Life Feeds on Hope: Family Mental Health, Culture, and Resilience in Afghanistan
For many outsiders, Afghanistan encapsulates the ongoing brutality of war, the misery of poverty, and the basic violation of many human rights. Violent conflict and population displacement have disrupted access to health care, steady employment, and formal education. Young Afghans grow up in environments characterized by violence, poverty, and deep-seated inequalities: they live and breathe a noxious combination of violent conflict, economic stressors, gender discrimination, ethnic divisions, and widening social gaps. In this context, risks to health are multiple and multifaceted, as well as socially produced and perpetuated.
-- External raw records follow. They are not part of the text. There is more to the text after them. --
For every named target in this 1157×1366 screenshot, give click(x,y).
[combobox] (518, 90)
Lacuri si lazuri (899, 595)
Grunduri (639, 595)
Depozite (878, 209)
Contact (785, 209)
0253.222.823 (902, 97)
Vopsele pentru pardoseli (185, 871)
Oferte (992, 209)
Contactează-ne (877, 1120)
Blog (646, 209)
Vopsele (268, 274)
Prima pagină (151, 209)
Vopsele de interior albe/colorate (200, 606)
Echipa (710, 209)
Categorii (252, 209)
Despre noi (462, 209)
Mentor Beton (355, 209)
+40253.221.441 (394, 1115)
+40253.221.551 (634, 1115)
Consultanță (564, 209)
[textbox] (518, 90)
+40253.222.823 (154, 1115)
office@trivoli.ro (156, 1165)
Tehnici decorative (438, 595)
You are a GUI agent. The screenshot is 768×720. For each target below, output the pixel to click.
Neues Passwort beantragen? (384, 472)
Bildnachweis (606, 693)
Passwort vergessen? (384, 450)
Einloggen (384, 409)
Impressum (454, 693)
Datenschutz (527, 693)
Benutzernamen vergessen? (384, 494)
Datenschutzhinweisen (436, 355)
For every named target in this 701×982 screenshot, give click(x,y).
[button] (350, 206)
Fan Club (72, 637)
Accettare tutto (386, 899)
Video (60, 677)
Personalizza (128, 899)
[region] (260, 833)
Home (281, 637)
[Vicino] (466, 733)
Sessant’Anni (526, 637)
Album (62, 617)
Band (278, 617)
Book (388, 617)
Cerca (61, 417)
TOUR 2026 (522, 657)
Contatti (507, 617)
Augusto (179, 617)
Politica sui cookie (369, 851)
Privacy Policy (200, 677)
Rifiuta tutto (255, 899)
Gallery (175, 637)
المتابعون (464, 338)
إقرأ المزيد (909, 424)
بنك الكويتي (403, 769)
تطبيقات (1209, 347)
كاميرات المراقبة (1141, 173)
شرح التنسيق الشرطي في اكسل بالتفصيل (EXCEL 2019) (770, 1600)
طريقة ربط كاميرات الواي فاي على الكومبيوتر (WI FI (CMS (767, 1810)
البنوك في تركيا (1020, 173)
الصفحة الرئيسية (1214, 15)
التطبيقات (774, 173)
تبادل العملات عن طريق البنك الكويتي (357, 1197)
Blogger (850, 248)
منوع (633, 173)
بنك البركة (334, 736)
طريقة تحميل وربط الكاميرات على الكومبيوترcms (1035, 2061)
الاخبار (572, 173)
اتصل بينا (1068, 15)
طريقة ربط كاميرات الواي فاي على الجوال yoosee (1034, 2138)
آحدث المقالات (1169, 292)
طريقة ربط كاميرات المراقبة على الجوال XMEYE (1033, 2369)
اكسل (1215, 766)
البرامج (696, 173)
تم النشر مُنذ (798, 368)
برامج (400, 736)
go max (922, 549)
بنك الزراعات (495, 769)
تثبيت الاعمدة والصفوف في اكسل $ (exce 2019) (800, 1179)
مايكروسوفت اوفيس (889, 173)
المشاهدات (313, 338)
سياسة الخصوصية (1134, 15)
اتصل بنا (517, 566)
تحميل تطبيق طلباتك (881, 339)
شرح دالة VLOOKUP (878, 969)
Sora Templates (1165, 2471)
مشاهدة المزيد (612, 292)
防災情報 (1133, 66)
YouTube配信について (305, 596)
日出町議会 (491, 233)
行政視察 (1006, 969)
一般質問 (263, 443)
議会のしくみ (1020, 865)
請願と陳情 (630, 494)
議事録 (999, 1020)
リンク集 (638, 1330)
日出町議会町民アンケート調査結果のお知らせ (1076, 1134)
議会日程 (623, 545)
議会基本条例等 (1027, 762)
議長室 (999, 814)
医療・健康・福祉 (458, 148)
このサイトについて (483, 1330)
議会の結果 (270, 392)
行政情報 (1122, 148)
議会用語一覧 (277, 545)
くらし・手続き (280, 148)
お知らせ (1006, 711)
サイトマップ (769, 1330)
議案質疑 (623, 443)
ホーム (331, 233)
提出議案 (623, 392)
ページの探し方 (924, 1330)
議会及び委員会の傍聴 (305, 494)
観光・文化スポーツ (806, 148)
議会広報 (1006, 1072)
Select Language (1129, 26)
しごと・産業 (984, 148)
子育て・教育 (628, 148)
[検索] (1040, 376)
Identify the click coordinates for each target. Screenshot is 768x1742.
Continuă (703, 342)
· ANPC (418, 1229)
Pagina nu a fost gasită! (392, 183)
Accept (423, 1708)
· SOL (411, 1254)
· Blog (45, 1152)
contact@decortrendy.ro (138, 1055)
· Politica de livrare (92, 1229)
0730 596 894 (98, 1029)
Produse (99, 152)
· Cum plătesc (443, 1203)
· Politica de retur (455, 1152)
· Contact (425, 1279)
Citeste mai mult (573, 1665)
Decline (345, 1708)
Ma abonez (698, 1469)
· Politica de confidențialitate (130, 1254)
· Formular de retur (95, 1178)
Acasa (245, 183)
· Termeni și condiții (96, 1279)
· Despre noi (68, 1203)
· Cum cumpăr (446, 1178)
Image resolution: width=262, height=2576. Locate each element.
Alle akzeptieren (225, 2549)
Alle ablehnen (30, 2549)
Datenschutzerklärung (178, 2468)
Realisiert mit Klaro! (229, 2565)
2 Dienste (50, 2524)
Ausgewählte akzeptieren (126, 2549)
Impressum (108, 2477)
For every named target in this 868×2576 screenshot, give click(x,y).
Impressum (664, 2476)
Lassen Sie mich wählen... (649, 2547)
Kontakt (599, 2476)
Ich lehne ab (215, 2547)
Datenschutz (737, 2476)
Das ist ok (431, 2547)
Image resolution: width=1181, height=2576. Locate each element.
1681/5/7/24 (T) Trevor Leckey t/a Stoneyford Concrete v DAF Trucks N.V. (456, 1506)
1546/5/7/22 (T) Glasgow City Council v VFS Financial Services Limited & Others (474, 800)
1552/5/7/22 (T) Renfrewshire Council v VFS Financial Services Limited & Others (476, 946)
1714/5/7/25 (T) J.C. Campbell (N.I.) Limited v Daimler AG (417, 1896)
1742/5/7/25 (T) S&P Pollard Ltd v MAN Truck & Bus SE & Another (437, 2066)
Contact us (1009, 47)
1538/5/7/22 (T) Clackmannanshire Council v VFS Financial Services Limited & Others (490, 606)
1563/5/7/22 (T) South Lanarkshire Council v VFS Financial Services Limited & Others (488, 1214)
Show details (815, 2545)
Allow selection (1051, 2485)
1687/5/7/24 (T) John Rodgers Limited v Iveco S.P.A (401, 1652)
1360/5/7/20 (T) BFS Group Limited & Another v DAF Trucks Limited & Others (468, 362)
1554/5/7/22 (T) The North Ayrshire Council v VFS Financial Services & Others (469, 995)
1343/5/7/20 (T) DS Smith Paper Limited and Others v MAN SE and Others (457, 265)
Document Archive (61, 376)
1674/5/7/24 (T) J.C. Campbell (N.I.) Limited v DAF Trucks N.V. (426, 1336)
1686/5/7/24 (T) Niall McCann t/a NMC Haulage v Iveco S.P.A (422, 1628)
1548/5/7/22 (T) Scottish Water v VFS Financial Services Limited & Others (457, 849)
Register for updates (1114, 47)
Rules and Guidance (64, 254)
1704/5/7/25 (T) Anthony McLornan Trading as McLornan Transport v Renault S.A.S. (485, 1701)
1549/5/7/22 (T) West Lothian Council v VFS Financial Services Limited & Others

Afghan families, however, have demonstrated a striking fortitude in coping with political, social, and economic adversity that ranges from irksome everyday stressors to traumatic life events. With state governance showing little clarity of purpose, the family has proven the only stable institution available to provide networks of support (Dupree 2004). Families are the primary resource for structuring individual and collective life—and for structuring all instrumental aspects of child development, health, education, social, and economic advancement. In terms of their fortitude in facing adversity, the people of Afghanistan could be held up as a prime example of collective resilience, an everyday resilience embedded in the social contexts of family and community networks.
Some questions remain. How do these general points play out in the lives of actual people? What kinds of evidence do we look for when characterizing health and resilience? From a policy standpoint, what kinds of risks need to be addressed, and what kinds of material, social, and political resources need to advocated?